Fabrikalarda, işyerlerinde şans ve bahis oyunları oynayarak “kolay yoldan para kazanma” hayaline kapılan işçilerin sayısı giderek artıyor. “Bahis oyunlarıyla çok para kazananların” hikâyeleri kulaktan kulağa yayılsa da etrafımızda böyle işçileri değil, bahis oyunları nedeniyle borç batağına girmiş, durumu daha da kötüleşmiş işçileri görüyoruz. Bu tuzağa düşüp de elindeki üç kuruştan olan, arabasını ya da evini satan, kredi çeken hatta eşiyle arası bozulup boşanma aşamasına gelen arkadaşlarımız var. Peki, bahis oyunlarının işçileri bataklığa sürüklediği örnekleriyle ortada olmasına rağmen nasıl oluyor da bu tuzağa düşenlerin sayısı her geçen gün artıyor?
Bahis oyunlarına yönelen işçilerin sayısının artmasıyla ekonominin kötüleşmesi arasında doğrudan bir bağ var. Hayat pahalılığı, enflasyon karşısında reel ücretlerin erimesi, ekonomik yıkımın faturasının emekçilere kesilmesi büyüyen yoksulluğu beraberinde getiriyor. Geçinebilmek, ihtiyaçlarını karşılayabilmek derdinde olan işçiler çalışarak kazandıkları para yetmeyince başka arayışlara girebiliyorlar. Örgütlenerek, mücadele ederek hakkını alma bilinci zayıf kaldığı için yaşanan sorunlardan kurtulmak adına bireysel çareler arıyorlar. Örneğin sendikalaşmak yerine iki iş yapmak, fabrikadaki koşulları değiştirmek için birleşmek yerine iş değiştirmek gibi… Ve yine böylesi dönemlerde şans oyunları, çeşitli bahis oyunları işçiler arasında yaygınlaşıyor.
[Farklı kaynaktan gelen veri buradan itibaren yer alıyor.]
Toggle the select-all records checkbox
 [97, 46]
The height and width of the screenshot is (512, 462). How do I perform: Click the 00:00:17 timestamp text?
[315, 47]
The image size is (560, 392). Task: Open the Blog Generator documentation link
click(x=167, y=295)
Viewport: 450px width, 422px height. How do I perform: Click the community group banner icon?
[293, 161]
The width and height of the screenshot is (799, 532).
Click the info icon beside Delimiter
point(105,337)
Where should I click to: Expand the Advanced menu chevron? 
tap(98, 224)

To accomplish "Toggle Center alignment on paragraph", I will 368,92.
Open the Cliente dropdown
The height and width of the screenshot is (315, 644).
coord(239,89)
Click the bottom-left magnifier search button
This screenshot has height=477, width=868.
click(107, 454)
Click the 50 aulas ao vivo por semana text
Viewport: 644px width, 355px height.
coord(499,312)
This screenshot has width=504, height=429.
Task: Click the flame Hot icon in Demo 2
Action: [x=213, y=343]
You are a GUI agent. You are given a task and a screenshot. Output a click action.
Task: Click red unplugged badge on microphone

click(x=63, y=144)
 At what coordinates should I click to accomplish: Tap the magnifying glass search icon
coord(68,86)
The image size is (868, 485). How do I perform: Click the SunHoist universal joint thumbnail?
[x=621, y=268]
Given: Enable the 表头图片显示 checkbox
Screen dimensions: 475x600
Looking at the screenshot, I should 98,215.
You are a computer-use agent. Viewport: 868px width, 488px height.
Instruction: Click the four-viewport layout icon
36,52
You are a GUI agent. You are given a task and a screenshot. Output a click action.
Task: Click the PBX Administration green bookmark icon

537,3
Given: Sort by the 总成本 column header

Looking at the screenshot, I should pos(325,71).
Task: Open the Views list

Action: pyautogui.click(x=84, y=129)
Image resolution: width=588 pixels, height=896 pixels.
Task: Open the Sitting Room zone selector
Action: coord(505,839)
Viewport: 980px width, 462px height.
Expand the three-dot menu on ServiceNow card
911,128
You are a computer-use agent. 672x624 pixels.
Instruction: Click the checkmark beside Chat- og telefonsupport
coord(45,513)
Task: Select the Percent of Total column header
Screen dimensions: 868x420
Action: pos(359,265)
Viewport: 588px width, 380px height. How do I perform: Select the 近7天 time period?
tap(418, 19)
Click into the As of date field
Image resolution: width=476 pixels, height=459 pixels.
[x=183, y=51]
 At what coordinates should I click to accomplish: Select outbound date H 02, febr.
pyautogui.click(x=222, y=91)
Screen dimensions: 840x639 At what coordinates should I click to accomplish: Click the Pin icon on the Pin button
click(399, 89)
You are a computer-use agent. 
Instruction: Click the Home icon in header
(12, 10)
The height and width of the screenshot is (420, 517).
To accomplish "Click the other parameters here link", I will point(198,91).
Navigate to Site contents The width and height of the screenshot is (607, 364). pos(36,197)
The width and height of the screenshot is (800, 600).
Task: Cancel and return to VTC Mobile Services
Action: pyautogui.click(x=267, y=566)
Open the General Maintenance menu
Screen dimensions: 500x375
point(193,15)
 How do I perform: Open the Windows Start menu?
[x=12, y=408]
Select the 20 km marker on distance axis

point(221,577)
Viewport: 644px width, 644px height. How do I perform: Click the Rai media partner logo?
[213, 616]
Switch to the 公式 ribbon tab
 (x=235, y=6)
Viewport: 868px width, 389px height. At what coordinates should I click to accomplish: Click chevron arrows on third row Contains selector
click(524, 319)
Karşımızda muazzam paraların döndüğü dev bir sektör var: Bahis ve şans oyunları sektörü... Sadece spor bahislerinin 2023 yılındaki küresel piyasa değeri 700 milyar dolara ulaşmış durumda. Aynı yıl Türkiye’deki bahis oyunlarının yıllık gelirinin yaklaşık 6 milyar dolar olduğu tahmin ediliyor. Yani ortada oldukça kârlı devasa bir pasta var ve bir avuç rantçı zengin bu pastayı aralarında bölüşüyor. Bahis tuzağına çekilen yüz milyonlarca emekçi ise kırıntılarla oyalanıp borç batağına sürükleniyor. Örneğin Türkiye’de 7 milyon kişinin şans ve bahis oyunları oynadığı belirtiliyor ki bunun büyük bölümünü işçi ve emekçiler oluşturuyor. İşçilerin ücretlerini yükseltmek için birlik olmasını, mücadele etmesini istemeyen patronların da işine geliyor bu durum. Örgütlenen, sendikalaşan işçiler işten atılıyor, mobbinge uğruyor, tehdit ediliyorlar. Ama bahis oynayan işçiler patronlar için sorun teşkil etmiyor! Bu işçilerin yuvası mı yıkılmış, arkadaşlarıyla, aileleriyle arası mı bozulmuş patronlar için hiçbir önemi yok. Yeter ki ses çıkarmadan çalışsınlar, düşük ücretlere ve kölece çalışma koşullarına boyun eğsinler!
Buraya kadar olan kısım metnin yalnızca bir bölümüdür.